Lionel Fourneaux : Cela fait si longtemps que je me demande si nous ne nous sommes pas connus dans une vie antérieure ! Le monde de la photo était presque familial en ce temps là, dans les années 80. Je me souviens m’être rendu dans leur première librairie galerie sur la presqu’île de Lyon, un couloir très étroit garni de livres et de photos rue Neuve je crois.
Nous avons ensuite véritablement partagé de longs moments dans le jardin ombragé de l’hôtel Le Calendal où l’on pénétrait par la place Dr Pomme pendant les Rencontres Internationales de la Photographie d’Arles où j’avais remporté le prix du jeune photographe en 1979. J’y louais une chambre que je partageais avec mon amie Hélène Dussauchoy. Catherine et Jacques y recevaient les photographes armés de leurs portfolios pendant les heures chaudes de la journée, marquant déjà volontairement ou pas, je ne saurais dire, un écart par rapport à la majorité qui naviguait entre la place du Forum et l’hôtel l’Arlatan. Tout le monde se connaissait alors, Arles en quelques lieux rassemblait ce petit microcosme de passionnés. Mais en dépit de notre amitié, notre collaboration ne vint que plus tard.
Mon travail ayant changé de nature, plus plasticien, je suis parti dans les années 90 à la recherche d’une galerie pour m’aider à le soutenir. Une première rencontre moins informelle que les précédentes dans le sud n’aboutit pas immédiatement. Le jeu des rencontres et des soutiens me firent exposer ce nouveau travail sur l’identité, la guerre chez Emmanuel Perrotin que je quittai une année plus tard, je crois que je n’appartenais pas vraiment à ce monde de l’art contemporain.
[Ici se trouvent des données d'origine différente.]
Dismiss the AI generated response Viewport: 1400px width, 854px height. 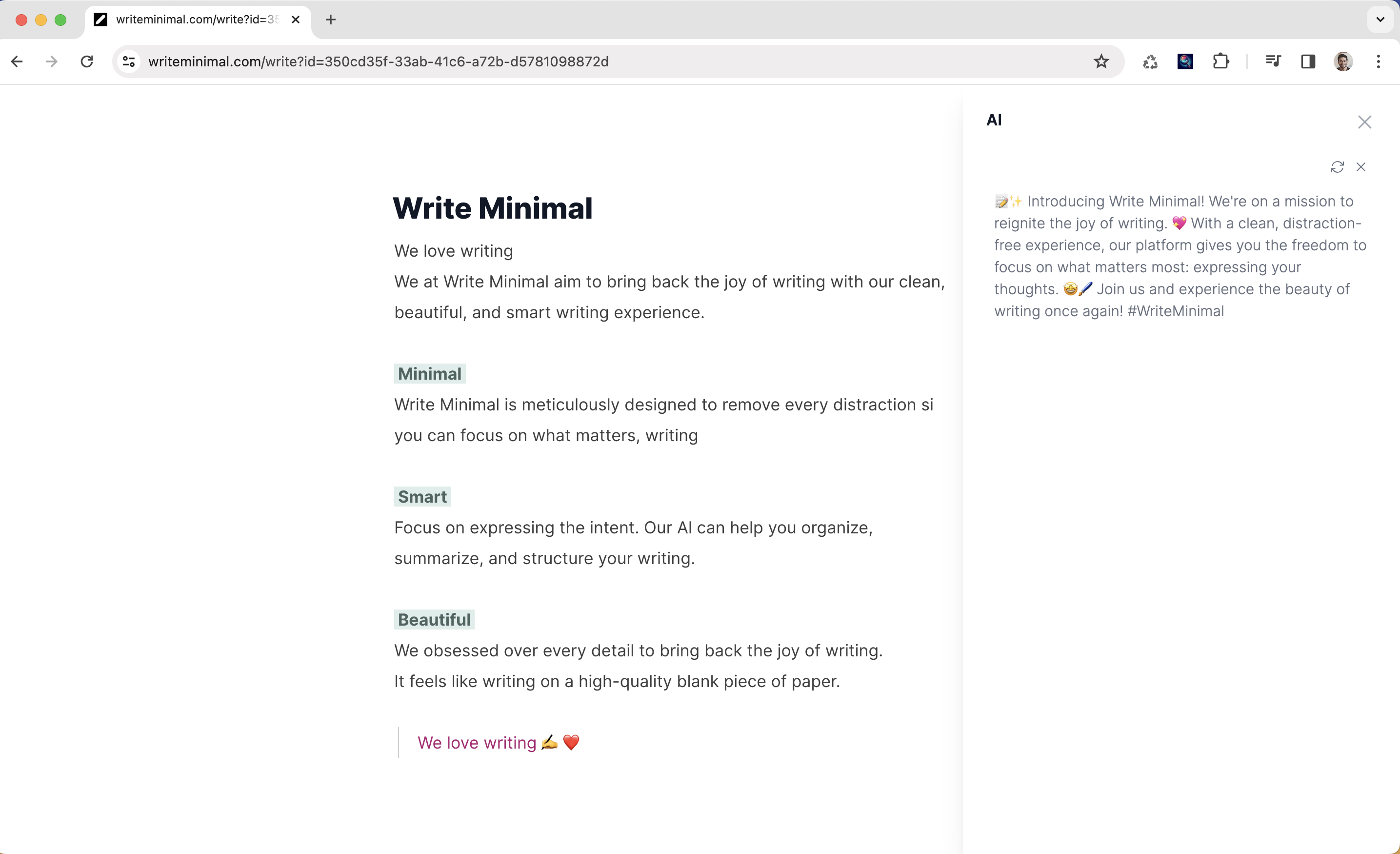(x=1361, y=166)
C’est alors que le Réverbère qui mûrit toujours ses choix m’a proposé d’entrer dans la galerie en 1996 je crois.

C’était écrit, 1998
Tirage argentique baryté de l’auteur
40 x 55 cm
© Lionel Fourneaux / Courtesy Galerie Le Reverbère

La mort dans l’âme, 2000
Tirage argentique baryté de l’auteur
50 x 50 cm
© Lionel Fourneaux / Courtesy Galerie Le Reverbère

La série Lacunes a été réalisée à partir d’un vieux stock de papier quadrillé, préalablement découpé en bandes, retravaillé – déchirures, lacérations, coupures, ajouts au crayon et détrempe – et agrandies sous l’agrandisseur.
Lacunes, 1997
Tirage argentique baryté de l’auteur
© Lionel Fourneaux / Courtesy Galerie Le Reverbère

La série Lacunes a été réalisée à partir d’un vieux stock de papier quadrillé, préalablement découpé en bandes, retravaillé – déchirures, lacérations, coupures, ajouts au crayon et détrempe – et agrandies sous l’agrandisseur.
Lacunes, 1997
Tirage argentique baryté de l’auteur
© Lionel Fourneaux / Courtesy Galerie Le Reverbère

E. W. : Que représente pour vous cette collaboration ?
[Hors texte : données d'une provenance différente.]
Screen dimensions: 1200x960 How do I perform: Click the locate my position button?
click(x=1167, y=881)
L. F.: Même si on ne voit pas tous les jours, la galerie est comme une deuxième maison qui vous accueille,
tant et si bien qu’il m’est arrivé au début avec certains de mes camarades de dormir dans les deux chambres de la galerie, aujourd’hui réattribuées à l’activité du lieu.
La posture de l’artiste est souvent solitaire, il a besoin d’un soutien, d’un débat, d’en découdre parfois
le niveau d’exigence et les choix esthétiques de Catherine et Jacques n’ont pas créé que du consensus mou, loin s’en faut. Il est souvent nécessaire de confronter son travail in progress et les risques pris au « surmoi » de la galerie ! C’est aussi le plaisir intense de la rencontre avec les autres artistes à l’occasion des vernissages, débats sans oublier les nombreuses expositions collectives qui nous ont réunis sur les murs de la galerie comme ailleurs.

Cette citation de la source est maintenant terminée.